## Quoted passage
◇ ◇ ◇ ◇ ◇

Salon für Ästhetische Experimente:
A SONIFIED PORTRAIT OF A DISAPPEARING LANDSCAPE
- 12 June 23, 7 pm
In English
Venue: KW Institute for Contemporary Art, Studio
Registration via reservation@kw-berlin.de
Artists: Adnan Softić und Nina Softić mit Thies Mynther
Moderation: Tirdad Zolghadr
in Kollaboration mit der Graduiertenschule der Universität der Künste Berlin
What to do with the gigantic scientific data archives?
– Play with them.
The work of artist duo Adnan Softić and Nina Softić addresses the pressing challenge of communicating scientific facts within a context of climate change. It questions the nature of doubt in the natural sciences and addresses the lack of a cultural approach to the earth as a holistic entity.
Their project klimaton ARCTIC≈2020 is based on a seminal event in scientific research: late 2020, the research expedition MOSAIC returned from the Arctic, where it had been collecting data for over a year. It remains the largest example of data collection within a single region, and one of the last comprehensive inventories of a disappearing landscape, one that is, according the scientific community, a “key witness to climate change”.
Large data archives are by no means a solution to the problem as long as their contents are not given a socially accepted meaning. Should such efforts be left to science alone? Or does a transfer of those digital archives into collective memory need to take place via detours that do not rely exclusively on reason and predefined scientific rules?
Together with a group of MOSAiC scientists, composer Thies Mynther and a technical team including Juan Duarte, Chris von Rautenkranz, Martin Edelmann and Jan Münther, the artist duo Adnan and Nina Softić developed a sound instrument that emits data from the Arctic as sound – creating a large-scale sonic portrait of a disappearing landscape. The instrument is a hybrid between a sonification device and a musical instrument – allowing an open approach to the data.

◇ ◇ ◇ ◇ ◇

## Work instructions
- a) Repeat the event announcement verbatim, starting at the words "Together with a" and ending after "to the data.".
- b) Name every member of the technical team listed in the event announcement.
- c) For each statement, say whether it agrees with the event announcement, and quote the deciding words: (i) The event is held at the KW Institute for Contemporary Art, Studio. (ii) The MOSAiC expedition collected data in the Arctic for less than six months. (iii) The sound instrument is described as purely a sonification device.
The lines after the event announcement are separate material and have no connection to it.

◇ ◇ ◇ ◇ ◇

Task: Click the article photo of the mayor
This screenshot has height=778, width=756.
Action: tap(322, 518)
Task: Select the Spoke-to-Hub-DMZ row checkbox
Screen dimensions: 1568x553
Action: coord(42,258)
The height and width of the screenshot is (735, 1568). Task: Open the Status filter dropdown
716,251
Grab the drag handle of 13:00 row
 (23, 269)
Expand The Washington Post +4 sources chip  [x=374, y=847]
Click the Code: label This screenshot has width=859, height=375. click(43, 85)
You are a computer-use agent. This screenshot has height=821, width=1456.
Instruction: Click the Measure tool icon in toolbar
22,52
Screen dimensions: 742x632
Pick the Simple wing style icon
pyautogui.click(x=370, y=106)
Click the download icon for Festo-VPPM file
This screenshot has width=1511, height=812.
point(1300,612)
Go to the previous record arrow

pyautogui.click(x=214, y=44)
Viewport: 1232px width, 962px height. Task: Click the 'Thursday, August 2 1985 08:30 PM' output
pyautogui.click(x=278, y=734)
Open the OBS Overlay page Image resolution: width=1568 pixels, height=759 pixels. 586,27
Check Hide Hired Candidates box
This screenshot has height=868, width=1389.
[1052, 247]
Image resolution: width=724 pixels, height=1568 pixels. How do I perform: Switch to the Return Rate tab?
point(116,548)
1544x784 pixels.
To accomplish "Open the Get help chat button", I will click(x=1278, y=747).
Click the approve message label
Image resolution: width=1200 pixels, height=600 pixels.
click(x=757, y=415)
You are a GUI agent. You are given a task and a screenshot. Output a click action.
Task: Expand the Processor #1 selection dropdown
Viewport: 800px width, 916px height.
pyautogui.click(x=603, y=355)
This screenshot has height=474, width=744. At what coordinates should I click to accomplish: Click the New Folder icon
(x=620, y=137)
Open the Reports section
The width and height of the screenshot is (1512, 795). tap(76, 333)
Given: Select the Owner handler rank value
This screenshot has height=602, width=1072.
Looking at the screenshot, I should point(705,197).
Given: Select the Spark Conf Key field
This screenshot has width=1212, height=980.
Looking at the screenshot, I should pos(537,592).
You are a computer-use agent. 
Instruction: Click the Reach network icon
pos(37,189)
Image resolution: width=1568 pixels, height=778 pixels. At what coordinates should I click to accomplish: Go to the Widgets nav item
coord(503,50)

◇ ◇ ◇ ◇ ◇

## Exercise solutions
- a)
Together with a group of MOSAiC scientists, composer Thies Mynther and a technical team including Juan Duarte, Chris von Rautenkranz, Martin Edelmann and Jan Münther, the artist duo Adnan and Nina Softić developed a sound instrument that emits data from the Arctic as sound – creating a large-scale sonic portrait of a disappearing landscape. The instrument is a hybrid between a sonification device and a musical instrument – allowing an open approach to the data.

- b) Juan Duarte, Chris von Rautenkranz, Martin Edelmann, Jan Münther

- c)
(i) Yes: "Venue: KW Institute for Contemporary Art, Studio"
(ii) No: "where it had been collecting data for over a year"
(iii) No: "The instrument is a hybrid between a sonification device and a musical instrument"